But if Comic Sans is such as great font, why does everyone seem to hate it? The answer to that question lies in the history of graphic design and the rise of the internet. Early personal computers dramatically reduced the cost of high quality print design, and colleges began to produce a much larger number of graphic design graduates. However, personal computers also put the power of graphic design into the hands of everyone who owned them. While most people were slower to figure out they had this power than the graphic design students were, they did eventually learn. This was only the first step in the reduction of graphic designers’ power.

The second, far more dramatic step was the growth of web design. As print design began to die off, designers had to learn to code just to retain relevance. This made them understandably bitter, and they took their anger out on those performing graphic design without a degree.
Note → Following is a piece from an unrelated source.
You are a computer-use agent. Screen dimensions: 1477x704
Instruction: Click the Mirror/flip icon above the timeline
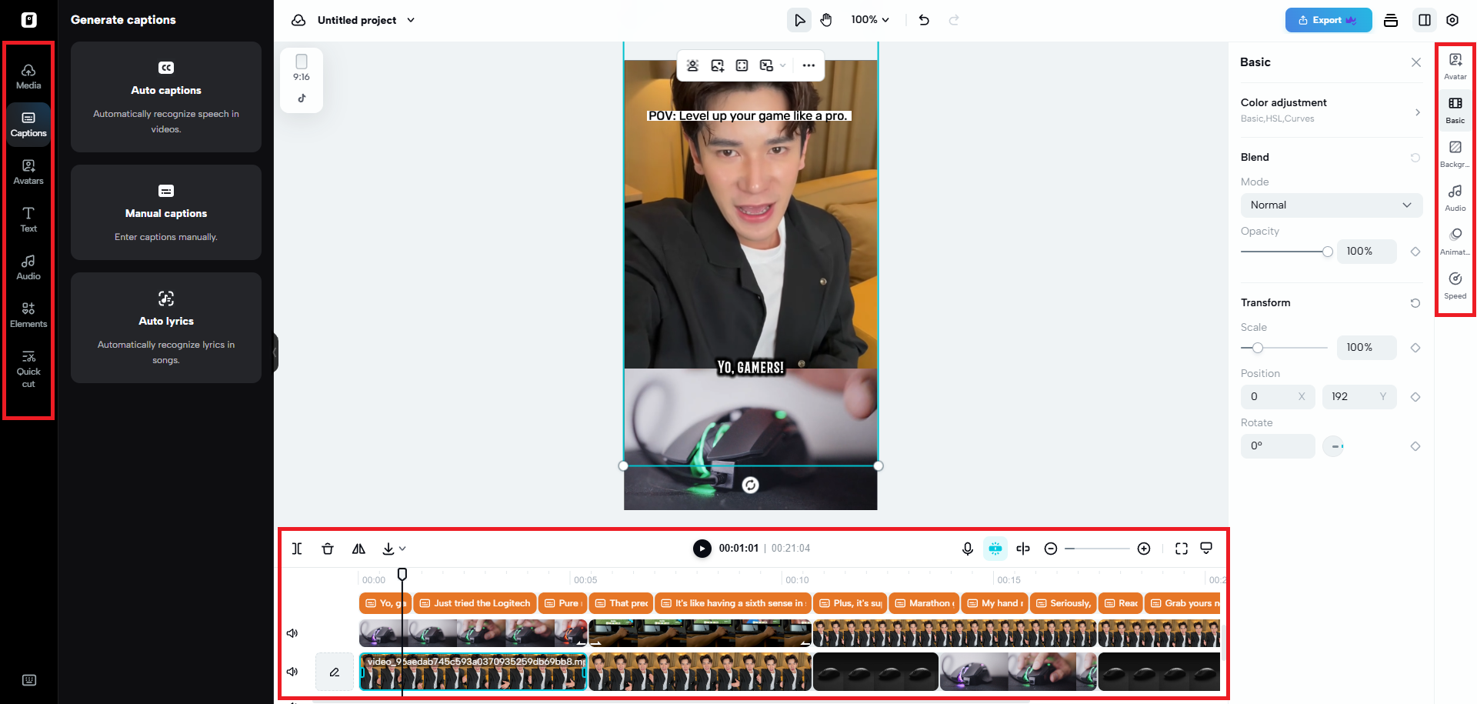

And what font did these amateurs with personal computers happen to be using? That’s right: Comic Sans. This made the font an obvious means of defining an ingroup and an outgroup. If you liked Comic Sans and used it a lot, you were a useless pretender who lacked even the most basic design knowledge. But if you hated Comic Sans, then you were a sensible designer who understood how things actually worked. Thus, hating Comic Sans was associated with understanding graphic design, and anyone who wanted to not look like an idiot learned to avoid it.

Well, I say enough is enough. It’s time to take Comic Sans back from the elitist graphic designers who use it as a symbol of their superiority. If you have a website, switch it over to Comic Sans. If you design documents, start writing them in Comic Sans. In every situation in which you get to choose the font, choose Comic Sans. Together we can retake this wonderful font from those who have abused it for so long!